--- TRAVAIL À FAIRE ---
a. Relevez les numéros qui ouvrent chacun des alinéas de l'extrait sur la TVA.
b. Reprenez le passage de l'extrait sur la TVA qui va de "12 . Comme le" jusqu'à "le consommateur ." inclus, en changeant "recettes brutes" en "encaissements bruts".

--- EXTRAIT CHOISI ---

'''

11 . Les principales caractéristiques du système de TVA ont été décrites comme suit par la Cour dans l' arrêt Wisselink :

"Le principe du système commun de TVA consiste ... à appliquer aux biens et aux services, jusqu' au stade du commerce de détail, un impôt général sur la consommation exactement proportionnel au prix des biens et des services, quel que soit le nombre des transactions intervenues dans le processus de production et de distribution antérieur au stade d' imposition . Toutefois, à chaque transaction, la taxe sur la valeur ajoutée n' est exigible qu' après déduction du montant de la TVA qui a grevé directement le coût des divers éléments constitutifs du prix; le mécanisme des déductions est aménagé ... de telle sorte que les assujettis soient autorisés à déduire de la TVA dont ils sont redevables les montants de TVA qui ont déjà grevé les biens en amont" ( point 18 ).

12 . Comme le fait remarquer la Commission, la taxe litigieuse diffère de la TVA à plusieurs égards . En premier lieu, elle n' est pas d' application générale : elle ne s' applique qu' à l' intérieur d' une zone géographique limitée et à une catégorie limitée de biens et de services ( voir l' arrêt Wisselink, point 20 ). En outre, étant donné qu' elle porte sur les recettes brutes et non pas sur la valeur ajoutée au stade de chaque transaction, il n' est pas possible d' établir avec précision quelle fraction de la taxe sur chaque vente ou prestation de services peut être considérée comme ayant été répercutée sur le consommateur .

13 . Il existe toutefois, selon nous, une différence plus fondamentale entre la taxe litigieuse et la TVA . Comme cela ressort clairement du passage de l' arrêt Wisselink cité au point 11 ci-dessus, la TVA est perçue à chaque stade du processus de production et de distribution . Les assujettis peuvent déduire du montant de la taxe dont ils sont redevables la TVA qui a déjà grevé les biens en amont . Or, la taxe litigieuse ne présente pas ces caractéristiques, qui sont essentielles pour le système de TVA .

'''

--- DONNÉES ENREGISTRÉES ---
'''

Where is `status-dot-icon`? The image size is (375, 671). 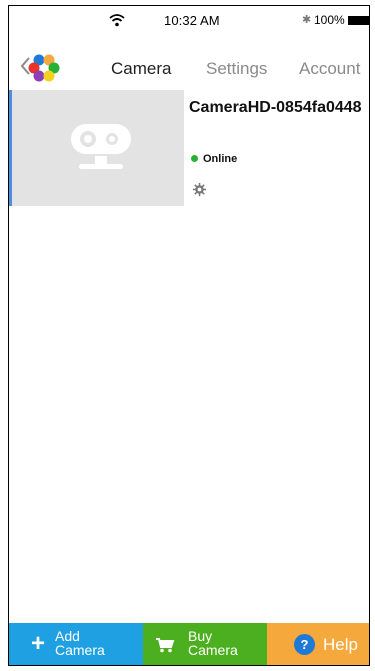
status-dot-icon is located at coordinates (194, 158).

'''

--- RÉPONSES SUCCESSIVES ---
a. 11, 12, 13

b.
12 . Comme le fait remarquer la Commission, la taxe litigieuse diffère de la TVA à plusieurs égards . En premier lieu, elle n' est pas d' application générale : elle ne s' applique qu' à l' intérieur d' une zone géographique limitée et à une catégorie limitée de biens et de services ( voir l' arrêt Wisselink, point 20 ). En outre, étant donné qu' elle porte sur les encaissements bruts et non pas sur la valeur ajoutée au stade de chaque transaction, il n' est pas possible d' établir avec précision quelle fraction de la taxe sur chaque vente ou prestation de services peut être considérée comme ayant été répercutée sur le consommateur .